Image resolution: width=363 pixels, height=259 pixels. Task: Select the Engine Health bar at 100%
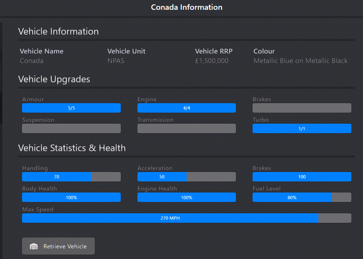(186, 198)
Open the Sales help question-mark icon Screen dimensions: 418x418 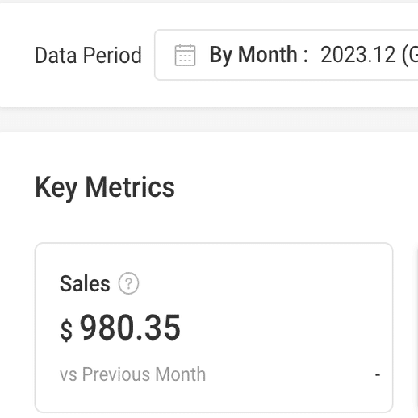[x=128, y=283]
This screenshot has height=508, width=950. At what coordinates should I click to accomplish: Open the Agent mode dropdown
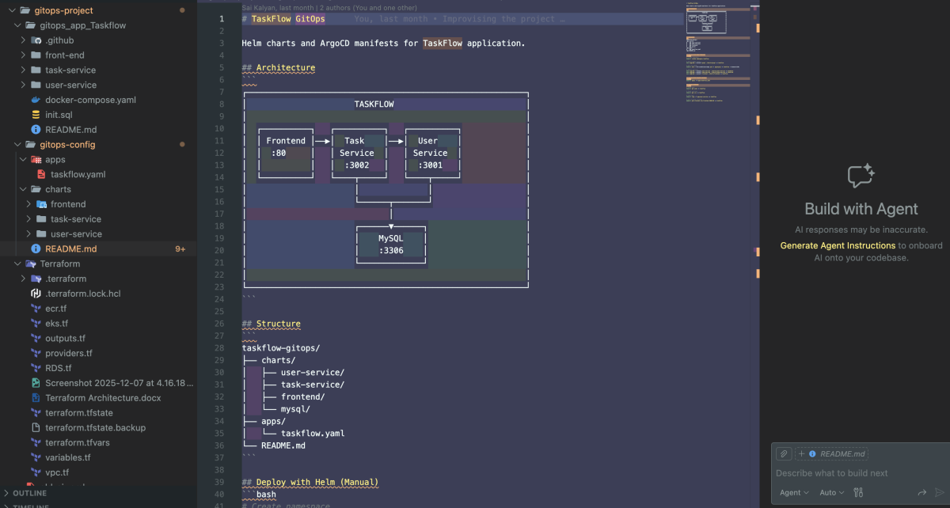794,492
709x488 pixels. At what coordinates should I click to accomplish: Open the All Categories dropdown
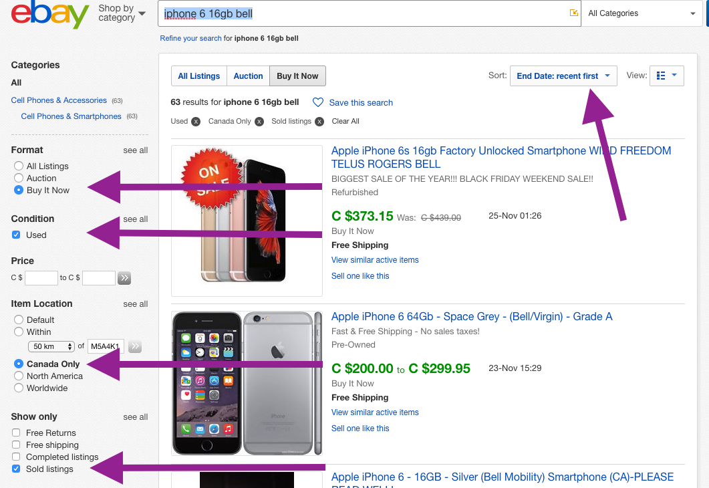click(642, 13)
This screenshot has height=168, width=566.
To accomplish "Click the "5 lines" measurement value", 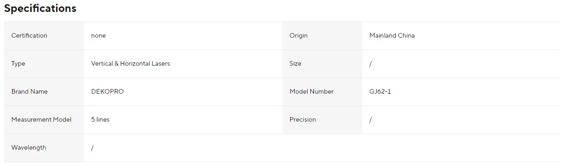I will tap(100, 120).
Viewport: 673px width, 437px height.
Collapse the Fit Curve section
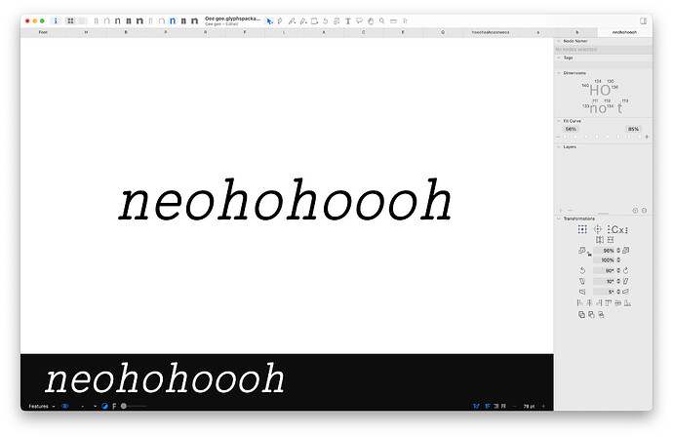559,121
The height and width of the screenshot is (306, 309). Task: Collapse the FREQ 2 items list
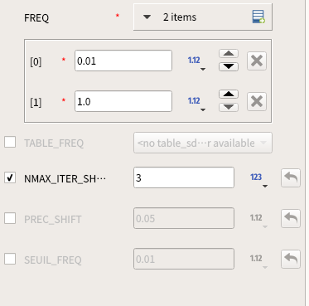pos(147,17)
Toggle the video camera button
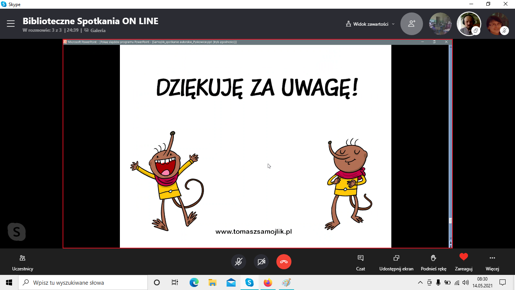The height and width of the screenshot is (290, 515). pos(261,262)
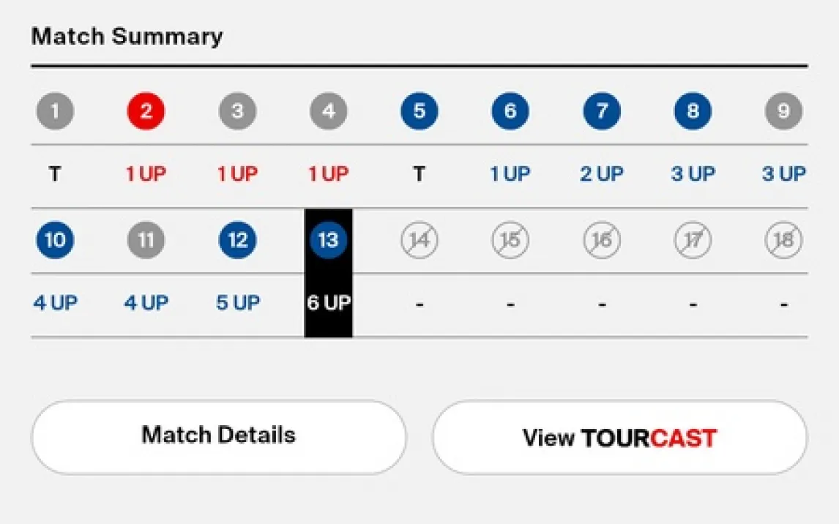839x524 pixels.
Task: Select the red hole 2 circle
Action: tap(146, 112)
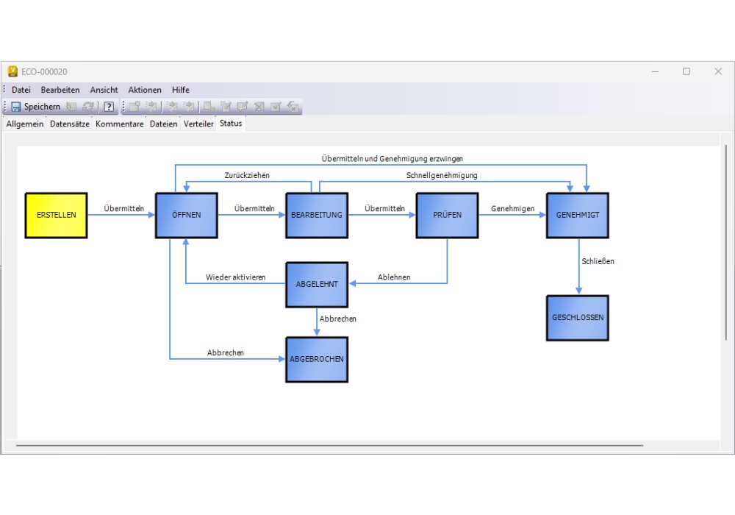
────────────────
The lines to copy begin with the one containing "Collapse the Fit Curve section" and end with the last line of the entries above; copy them exactly, minus the pictures.

Collapse the Fit Curve section
559,121
The height and width of the screenshot is (306, 309). Task: Collapse the FREQ 2 items list
pos(147,17)
Toggle the video camera button
The height and width of the screenshot is (290, 515). pos(261,262)
839x524 pixels.
Task: Select the red hole 2 circle
Action: tap(146, 112)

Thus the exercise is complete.